> Data shown

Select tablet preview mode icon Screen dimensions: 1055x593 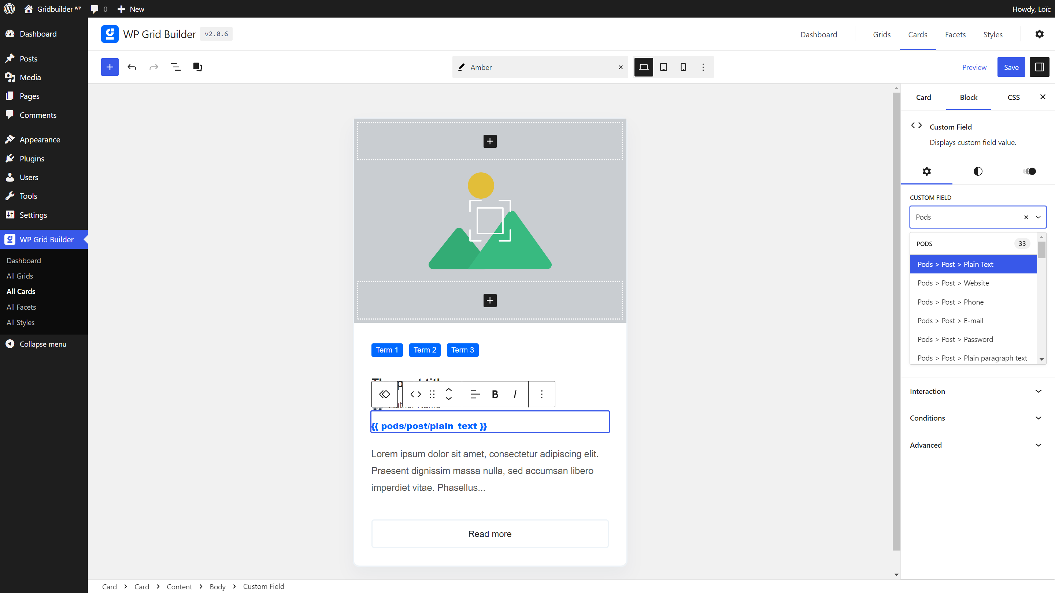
---
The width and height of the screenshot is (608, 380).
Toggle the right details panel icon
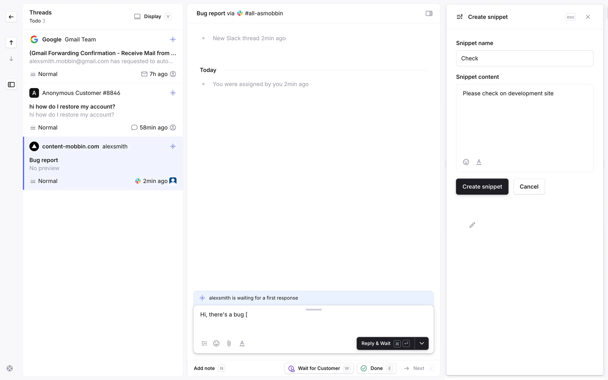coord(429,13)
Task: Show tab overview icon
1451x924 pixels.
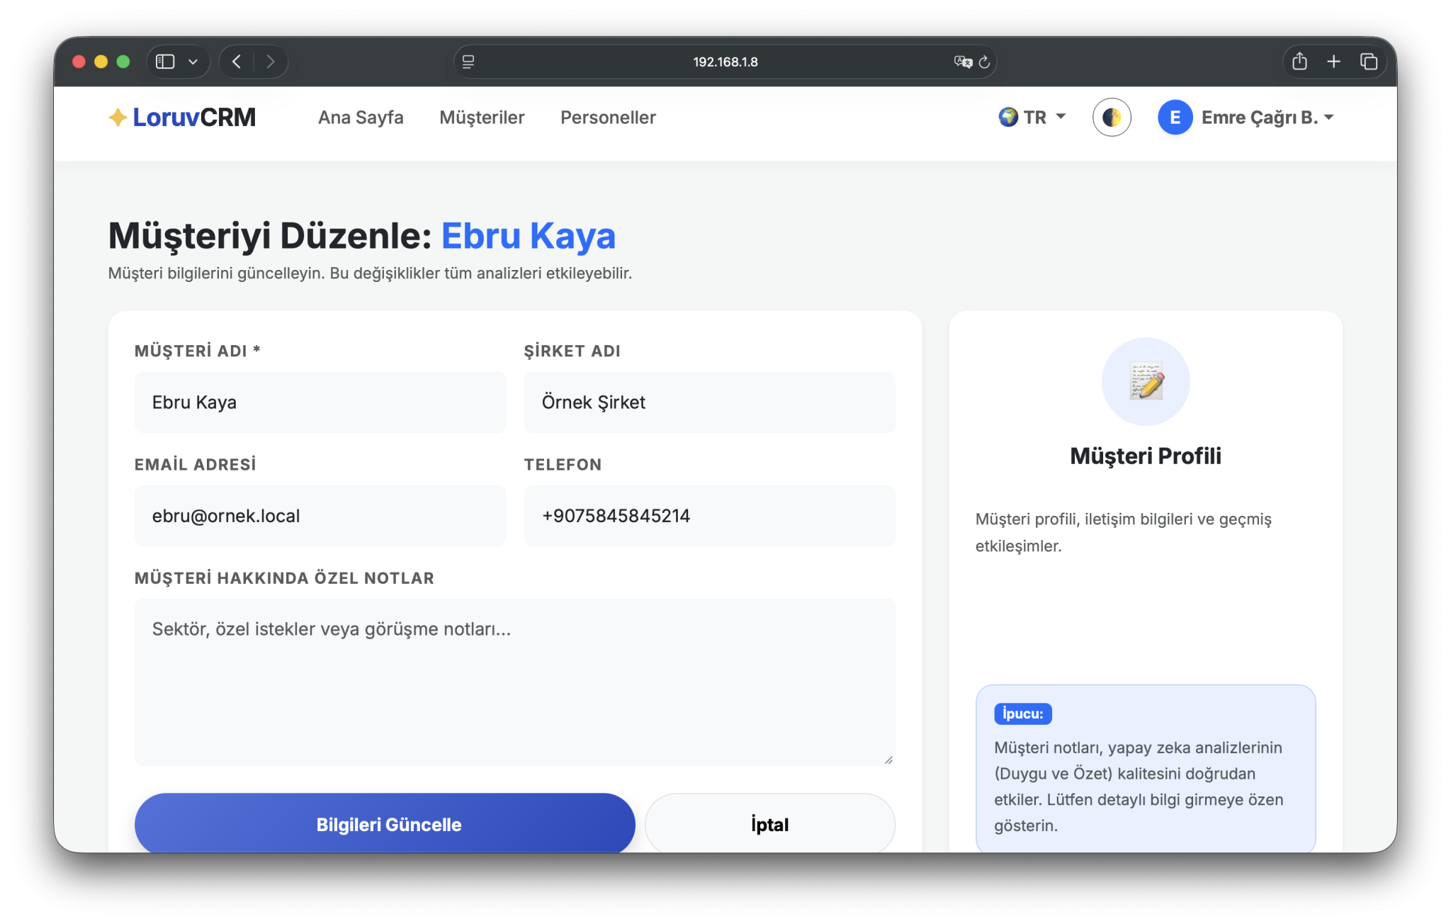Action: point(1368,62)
---
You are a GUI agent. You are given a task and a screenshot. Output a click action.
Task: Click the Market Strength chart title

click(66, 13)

> Problem to solve
Tell how many lines of the records above hold the string "screenshot". Give no other text.

> Reply to the exercise
2